Page text:
-- start --
Math 380:
"An Introduction to Wavelets and Fourier Analysis: the Mathematics
and Computing Behind Compression and Enhancement of Images and Sound
Files"
Catalog Description:
This
course is an introduction to digital image basics, Fourier analysis, wavelets,
computing in an "applications first" approach. Digitized photographs (or sound files)
are stored as very large matrices and manipulated initially using basic linear
algebra. Basic programming in
Matlab or Mathematica will be introduced as a means of performing the
manipulations and a discovery tool.
Related examples of this include compressing or enhancing digital
photographs, denoising sound files, and the JPEG2000 standard. Each student in the course will work on
a project, write up the results in a paper, and present the results at the end
of the semester.
Prerequisites: Math 222, Math 233,
CS 119 or CS 120, or permission of instructor.
Credit: 3(3-0)
Purpose - Objectives
Most students today have had
experience downloading compressed image or sound files from the web, or using
software such as Adobe photoshop to enhance a photo they have taken, or
watching a crime solving drama where the fingerprints of a perp are compared
against those stored in AFIS. This
course uses mathematical theory, recently developed applications, and
computation to introduce students to the basics of the enhancement and
compression of digital image and sound files. Students from mathematics, physics, and computer science
might benefit from such a course.
Students are initially asked to
manipulate a digital photo stored as a matrix using basic knowledge of linear
algebra. The resulting files from
a digitized photo are matrices that are so large that it quickly becomes
apparent to the student that software, such as Matlab is needed in order to of
manipulate the files. Students
soon exhaust that knowledge, and are more receptive when the theory of Fourier
analysis and Wavelets are introduced as a means to further improve upon the
very basic enhancements learned thus far.
By the end of the course students will come to appreciate the need for
further study in courses such as real analysis or numerical analysis. Hopefully some students will be
interested in pursuing research projects at the undergraduate or possibly the
graduate level. Additionally, this
course will develop skills that may help students pursue tracks of study in
applied or computational mathematics.
Course Outline:
I.
Review of Linear Algebra Basics
II.
Introduction to Matlab, Maple or Mathematica
III.
Introduction to Digital Basics
IV.
Complex Numbers and Fourier Series
V.
Convolutions and Filters
VI.
Wavelet Transforms
VII.
Image enhancement, Image Compression and Edge Detection
VIII. Signal Processing: Compression and De-Noising.
IX.
JPEG2000 (time permiting)
Bibliography
A. O.
Bretscher, Introduction to Linear Algebra with Applications, Pearson
Prentice Hall, 2005.
B. M.W.
Frazier, An Introduction to Wavelets Through Linear Algebra, Springer,
1990.
C. R. C.
Gonzalez, R.E. Woods, S. L. Eddins, Digital Image Processing Using Matlab,
Pearson Prentice Hall, 2004.
D. F.J.
Narcowich, A. Boggess, A First Course in Wavelets with Fourier Analysis,
Prentice Hall, 2001.
E. S. Smith, Digital
Signal Processing: A Practical
Guide for Engineers and Scientists, Newnes, Elsevier Science, 2002.
F. P.J. Van
Fleet, Discrete Wavelet Transfroms- An Elementary Approach with Applications,
2008. (Course Text)
-- end --
Material supplied:
-- start --
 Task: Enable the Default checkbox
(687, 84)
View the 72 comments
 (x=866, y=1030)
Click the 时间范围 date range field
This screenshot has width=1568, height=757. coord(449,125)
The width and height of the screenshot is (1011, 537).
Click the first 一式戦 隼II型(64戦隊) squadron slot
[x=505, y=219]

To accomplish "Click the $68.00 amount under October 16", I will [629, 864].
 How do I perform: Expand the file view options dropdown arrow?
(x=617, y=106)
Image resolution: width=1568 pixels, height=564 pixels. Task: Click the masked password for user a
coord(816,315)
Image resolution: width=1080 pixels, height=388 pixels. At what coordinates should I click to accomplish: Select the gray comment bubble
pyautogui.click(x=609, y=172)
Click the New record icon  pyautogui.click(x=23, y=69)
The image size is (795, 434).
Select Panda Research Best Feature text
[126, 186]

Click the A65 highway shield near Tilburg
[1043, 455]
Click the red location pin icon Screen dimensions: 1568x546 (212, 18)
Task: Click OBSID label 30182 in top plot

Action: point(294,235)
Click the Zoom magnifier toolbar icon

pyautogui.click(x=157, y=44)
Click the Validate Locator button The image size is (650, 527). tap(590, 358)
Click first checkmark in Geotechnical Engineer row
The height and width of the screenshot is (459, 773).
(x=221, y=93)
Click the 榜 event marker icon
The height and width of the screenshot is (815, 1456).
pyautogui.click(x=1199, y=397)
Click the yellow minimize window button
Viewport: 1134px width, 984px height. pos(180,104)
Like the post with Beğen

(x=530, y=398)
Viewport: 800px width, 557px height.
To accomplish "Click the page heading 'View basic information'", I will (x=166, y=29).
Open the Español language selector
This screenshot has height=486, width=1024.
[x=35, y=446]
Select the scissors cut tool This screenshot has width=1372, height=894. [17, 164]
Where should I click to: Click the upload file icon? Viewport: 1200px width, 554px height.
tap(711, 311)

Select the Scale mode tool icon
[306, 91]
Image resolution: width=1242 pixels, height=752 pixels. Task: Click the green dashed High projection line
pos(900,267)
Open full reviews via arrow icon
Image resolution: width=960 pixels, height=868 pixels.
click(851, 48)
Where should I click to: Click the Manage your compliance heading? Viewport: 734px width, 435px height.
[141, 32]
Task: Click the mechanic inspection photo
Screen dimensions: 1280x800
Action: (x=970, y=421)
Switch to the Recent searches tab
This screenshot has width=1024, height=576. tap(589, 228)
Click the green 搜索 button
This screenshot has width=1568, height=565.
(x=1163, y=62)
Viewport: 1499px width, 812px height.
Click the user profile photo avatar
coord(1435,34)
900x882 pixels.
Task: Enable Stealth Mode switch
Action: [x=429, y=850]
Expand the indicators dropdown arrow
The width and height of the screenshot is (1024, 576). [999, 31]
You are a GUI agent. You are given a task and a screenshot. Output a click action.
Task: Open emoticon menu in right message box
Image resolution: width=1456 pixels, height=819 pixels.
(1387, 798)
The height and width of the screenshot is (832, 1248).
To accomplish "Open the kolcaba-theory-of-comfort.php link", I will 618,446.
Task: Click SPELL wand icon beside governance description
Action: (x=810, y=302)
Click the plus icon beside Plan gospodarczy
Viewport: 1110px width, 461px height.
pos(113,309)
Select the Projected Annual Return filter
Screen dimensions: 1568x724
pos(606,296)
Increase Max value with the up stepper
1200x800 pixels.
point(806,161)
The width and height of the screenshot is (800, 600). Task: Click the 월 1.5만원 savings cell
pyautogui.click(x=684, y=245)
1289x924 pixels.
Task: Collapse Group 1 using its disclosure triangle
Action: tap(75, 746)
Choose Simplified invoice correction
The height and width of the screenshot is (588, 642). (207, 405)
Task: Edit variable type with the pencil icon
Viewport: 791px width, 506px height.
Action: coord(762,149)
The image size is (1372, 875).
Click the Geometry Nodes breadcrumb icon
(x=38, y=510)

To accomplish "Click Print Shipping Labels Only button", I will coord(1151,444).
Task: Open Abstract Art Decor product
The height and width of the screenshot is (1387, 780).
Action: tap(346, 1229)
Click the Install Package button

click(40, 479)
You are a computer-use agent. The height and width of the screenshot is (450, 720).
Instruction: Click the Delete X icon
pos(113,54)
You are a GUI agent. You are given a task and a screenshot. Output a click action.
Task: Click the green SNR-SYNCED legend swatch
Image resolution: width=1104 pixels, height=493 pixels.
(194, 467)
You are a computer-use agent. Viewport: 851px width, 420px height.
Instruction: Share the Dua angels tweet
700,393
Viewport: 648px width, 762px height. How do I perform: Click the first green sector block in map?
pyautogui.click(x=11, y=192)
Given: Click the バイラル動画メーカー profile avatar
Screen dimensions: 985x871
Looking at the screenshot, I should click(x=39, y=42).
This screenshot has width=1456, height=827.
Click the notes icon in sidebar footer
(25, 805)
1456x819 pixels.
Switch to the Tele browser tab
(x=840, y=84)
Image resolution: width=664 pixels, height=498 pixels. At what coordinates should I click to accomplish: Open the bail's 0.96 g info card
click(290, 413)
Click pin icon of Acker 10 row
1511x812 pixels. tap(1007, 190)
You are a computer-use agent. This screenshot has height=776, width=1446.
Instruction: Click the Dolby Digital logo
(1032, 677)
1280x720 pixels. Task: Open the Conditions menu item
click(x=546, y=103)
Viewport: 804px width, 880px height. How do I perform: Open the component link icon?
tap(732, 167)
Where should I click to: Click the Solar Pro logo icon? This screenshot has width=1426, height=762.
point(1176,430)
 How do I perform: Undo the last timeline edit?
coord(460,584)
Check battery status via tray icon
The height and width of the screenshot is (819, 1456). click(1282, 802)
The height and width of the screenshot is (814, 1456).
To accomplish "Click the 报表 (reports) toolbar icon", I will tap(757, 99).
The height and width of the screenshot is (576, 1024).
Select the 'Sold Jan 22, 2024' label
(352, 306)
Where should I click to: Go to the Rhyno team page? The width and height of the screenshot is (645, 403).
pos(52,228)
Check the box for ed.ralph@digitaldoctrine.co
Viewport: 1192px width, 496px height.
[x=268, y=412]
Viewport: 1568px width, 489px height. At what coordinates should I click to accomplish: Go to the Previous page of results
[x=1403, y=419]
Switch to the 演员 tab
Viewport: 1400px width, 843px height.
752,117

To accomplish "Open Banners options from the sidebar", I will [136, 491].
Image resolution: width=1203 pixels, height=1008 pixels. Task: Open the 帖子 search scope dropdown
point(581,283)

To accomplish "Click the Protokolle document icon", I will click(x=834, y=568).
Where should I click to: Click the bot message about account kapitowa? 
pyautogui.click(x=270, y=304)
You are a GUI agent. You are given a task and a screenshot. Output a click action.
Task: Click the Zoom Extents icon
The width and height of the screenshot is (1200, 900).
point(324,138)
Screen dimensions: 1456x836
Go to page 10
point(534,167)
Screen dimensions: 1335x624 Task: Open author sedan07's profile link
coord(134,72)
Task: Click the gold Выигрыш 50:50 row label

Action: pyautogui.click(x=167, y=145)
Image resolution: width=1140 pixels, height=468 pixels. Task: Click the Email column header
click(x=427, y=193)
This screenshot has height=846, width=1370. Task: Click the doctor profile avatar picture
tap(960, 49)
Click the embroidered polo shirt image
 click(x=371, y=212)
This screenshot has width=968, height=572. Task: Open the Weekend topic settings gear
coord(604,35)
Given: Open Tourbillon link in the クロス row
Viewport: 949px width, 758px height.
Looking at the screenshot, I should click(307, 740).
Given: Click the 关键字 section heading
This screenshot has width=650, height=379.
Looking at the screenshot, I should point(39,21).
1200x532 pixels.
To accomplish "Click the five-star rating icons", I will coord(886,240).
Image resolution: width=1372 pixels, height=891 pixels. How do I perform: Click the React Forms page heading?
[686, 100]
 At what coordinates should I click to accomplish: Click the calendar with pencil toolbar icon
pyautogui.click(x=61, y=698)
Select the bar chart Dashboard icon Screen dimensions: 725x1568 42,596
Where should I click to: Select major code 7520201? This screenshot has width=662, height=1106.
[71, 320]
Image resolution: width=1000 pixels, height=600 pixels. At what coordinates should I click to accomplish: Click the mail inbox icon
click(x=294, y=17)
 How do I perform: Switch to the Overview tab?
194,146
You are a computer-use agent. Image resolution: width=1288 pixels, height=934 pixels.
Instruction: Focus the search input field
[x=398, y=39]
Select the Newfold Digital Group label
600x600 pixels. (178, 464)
-- end --
Exercise requirements:
A) From the Math 380 course description, repeat word for word the part that opens with the words containing "Bretscher, Introduction to" and closes with "Prentice Hall, 2001.".
B) Using the Math 380 course description, answer these questions:
(i) What prerequisites does it list?
(ii) What must each student in the course do with a project?
(iii) Whose book in the bibliography is marked as the course text?

Outputs in order:
A)
Bretscher, Introduction to Linear Algebra with Applications, Pearson
Prentice Hall, 2005.
B. M.W.
Frazier, An Introduction to Wavelets Through Linear Algebra, Springer,
1990.
C. R. C.
Gonzalez, R.E. Woods, S. L. Eddins, Digital Image Processing Using Matlab,
Pearson Prentice Hall, 2004.
D. F.J.
Narcowich, A. Boggess, A First Course in Wavelets with Fourier Analysis,
Prentice Hall, 2001.

B)
(i) Math 222, Math 233, CS 119 or CS 120, or permission of instructor.
(ii) Each student works on a project, writes up the results in a paper, and presents the results at the end of the semester.
(iii) P.J. Van Fleet's.